Faust (with German, English, French libretto, 2 vol.)

Gounod, Charles
76,00 €
Charles Gounod – Faust
(b. Paris, 17 June 1818 – d. Saint-Cloud, 18 October 1893)
Opera in five acts (1856-58)
on a libretto after Goethe by Jules Barbier and Michel Carré
Preface
In sheer number of performances the world over, Faust is by far the most popular French opera ever written. By the end of the twentieth century it had been presented in forty-five countries in twenty-four different languages. Before the Salle Garnier had given way to the Bastille as the home of the Paris Opéra, Faust had crossed its boards nearly three thousand times, making it far and away the most frequently performed work in those hallowed precincts. And in New York it opened the opera season every year for decades – a point that figured largely in that timeless portrait of American society in the Gilded Age, Edith Wharton’s Age of Innocence. For most music lovers the name of Gounod, if not associated with his Ave Maria after Bach or The Funeral March of a Marionette so beloved of Alfred Hitchcock, is synonymous with Faust: none of his other operas, despite their at times superior merits, remotely approached its ubiquitous place in the world’s repertoire, and it has wholly eclipsed the sacred oratorios in which he invested so many hopes and so much effort in the latter part of his life. Gounod’s place in history, for better or worse, stands or falls with Faust.

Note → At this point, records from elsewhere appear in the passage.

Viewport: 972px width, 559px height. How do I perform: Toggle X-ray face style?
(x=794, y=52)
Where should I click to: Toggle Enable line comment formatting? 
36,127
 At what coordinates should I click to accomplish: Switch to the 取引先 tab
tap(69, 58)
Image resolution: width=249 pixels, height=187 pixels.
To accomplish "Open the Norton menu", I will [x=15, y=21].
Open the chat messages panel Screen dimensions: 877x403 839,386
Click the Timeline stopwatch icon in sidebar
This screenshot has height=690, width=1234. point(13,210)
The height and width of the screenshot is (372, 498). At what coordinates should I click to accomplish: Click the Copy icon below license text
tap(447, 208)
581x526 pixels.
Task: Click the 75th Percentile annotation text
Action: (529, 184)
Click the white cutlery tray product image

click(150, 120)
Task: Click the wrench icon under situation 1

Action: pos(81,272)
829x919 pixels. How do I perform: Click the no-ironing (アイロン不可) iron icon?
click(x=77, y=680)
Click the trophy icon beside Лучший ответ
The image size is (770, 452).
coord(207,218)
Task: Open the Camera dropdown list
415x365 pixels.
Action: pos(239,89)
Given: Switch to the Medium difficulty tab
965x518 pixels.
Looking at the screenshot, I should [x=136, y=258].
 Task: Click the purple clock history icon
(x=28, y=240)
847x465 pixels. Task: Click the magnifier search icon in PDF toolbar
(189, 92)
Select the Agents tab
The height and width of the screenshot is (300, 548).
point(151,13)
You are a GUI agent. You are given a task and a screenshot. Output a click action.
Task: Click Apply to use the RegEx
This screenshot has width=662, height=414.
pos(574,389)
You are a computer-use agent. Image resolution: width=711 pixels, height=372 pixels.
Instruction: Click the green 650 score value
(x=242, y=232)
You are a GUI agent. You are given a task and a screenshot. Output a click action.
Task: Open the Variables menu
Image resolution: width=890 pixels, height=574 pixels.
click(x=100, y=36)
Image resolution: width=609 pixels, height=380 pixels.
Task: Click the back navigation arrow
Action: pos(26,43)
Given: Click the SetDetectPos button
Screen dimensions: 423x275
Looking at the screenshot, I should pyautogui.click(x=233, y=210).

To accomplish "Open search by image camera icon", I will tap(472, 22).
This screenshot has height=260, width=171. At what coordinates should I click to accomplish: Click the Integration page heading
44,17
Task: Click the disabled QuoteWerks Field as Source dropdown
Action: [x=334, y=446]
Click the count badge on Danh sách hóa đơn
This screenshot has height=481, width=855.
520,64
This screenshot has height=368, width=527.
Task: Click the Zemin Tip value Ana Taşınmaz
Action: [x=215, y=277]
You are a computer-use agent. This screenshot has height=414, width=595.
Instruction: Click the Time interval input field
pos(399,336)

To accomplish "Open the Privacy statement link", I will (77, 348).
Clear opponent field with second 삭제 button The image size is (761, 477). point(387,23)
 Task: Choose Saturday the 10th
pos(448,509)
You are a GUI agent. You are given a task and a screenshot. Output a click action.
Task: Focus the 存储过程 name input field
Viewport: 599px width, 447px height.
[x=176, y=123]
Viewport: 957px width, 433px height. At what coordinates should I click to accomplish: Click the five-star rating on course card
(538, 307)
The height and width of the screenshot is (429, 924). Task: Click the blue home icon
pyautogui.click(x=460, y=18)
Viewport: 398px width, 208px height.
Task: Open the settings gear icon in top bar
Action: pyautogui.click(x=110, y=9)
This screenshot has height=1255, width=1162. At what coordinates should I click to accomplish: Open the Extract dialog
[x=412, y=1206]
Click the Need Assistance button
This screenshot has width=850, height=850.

As with all romantic operas that have found supreme popularity with the public (as witness the works of Puccini and Tchaikovsky), Faust has come under fire from scholarly quarters. German critics and historians in particular bewail its remoteness, or dumbing down, of Goethe’s original poem, and have declined to refer to it by its original title ever since its first Dresden performance of 1861 (in the German-speaking countries it is called, to avoid offense, Margarethe). Indeed, there is some justification for this German custom, for Faust the opera makes no pretense at plumbing the depths of the human condition or lucubrating on the meaning of life or the nature of evil: it is, purely and simply, a love story, with Marguerite (Gretchen) its main protagonist and with Faust in the role otherwise played by such callous operatic lovers as Alfredo or Pinkerton. Unlike Berlioz, Liszt, Schumann, Mahler, and other musical interpreters of the Faust material, Gounod evinced no interest in Faust’s salvation or his harrowing moral trajectory. It is Gretchen’s story that gripped him from first to last.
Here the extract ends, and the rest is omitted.